━━━━━ PROVIDED INFORMATION ━━━━━

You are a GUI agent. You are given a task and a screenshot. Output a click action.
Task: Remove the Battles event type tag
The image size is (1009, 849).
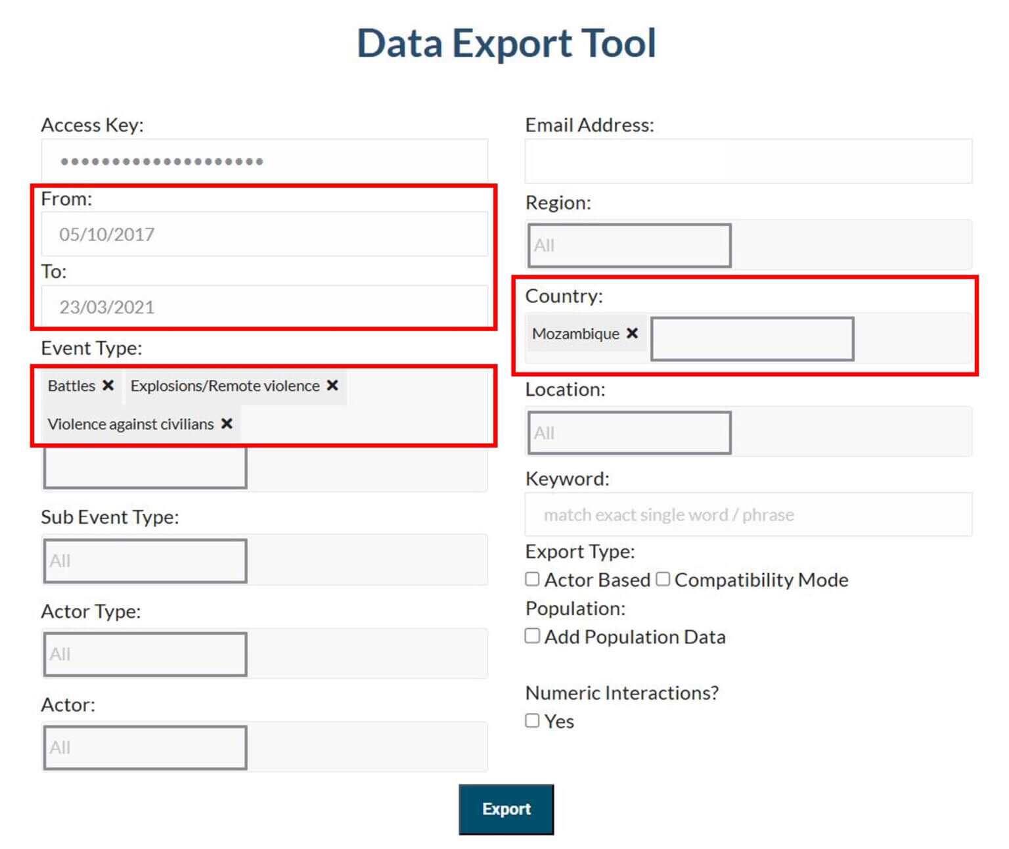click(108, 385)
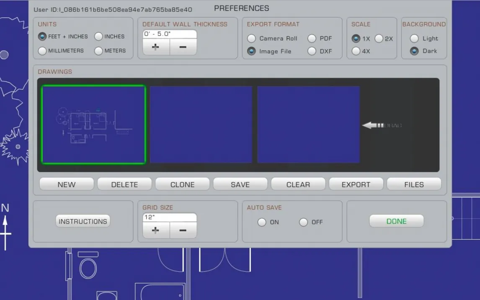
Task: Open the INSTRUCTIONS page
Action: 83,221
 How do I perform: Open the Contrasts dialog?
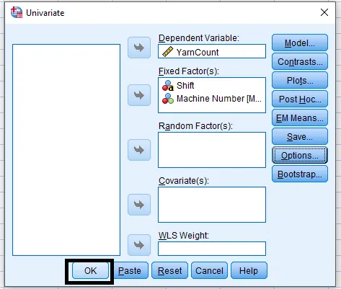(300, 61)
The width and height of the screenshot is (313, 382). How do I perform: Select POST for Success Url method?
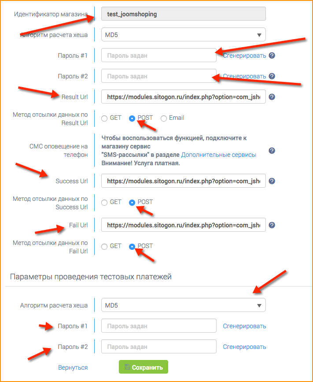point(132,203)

━━━━━

> [YOUR INSTRUCTIONS] Your task is to retype exactly the lines that run from the line with "How do I perform: Open the Contrasts dialog?" through the last line of the material, with the pictures left out.

> [SOLUTION FOR THIS TASK]
 How do I perform: Open the Contrasts dialog?
(300, 61)
The width and height of the screenshot is (313, 382). How do I perform: Select POST for Success Url method?
point(132,203)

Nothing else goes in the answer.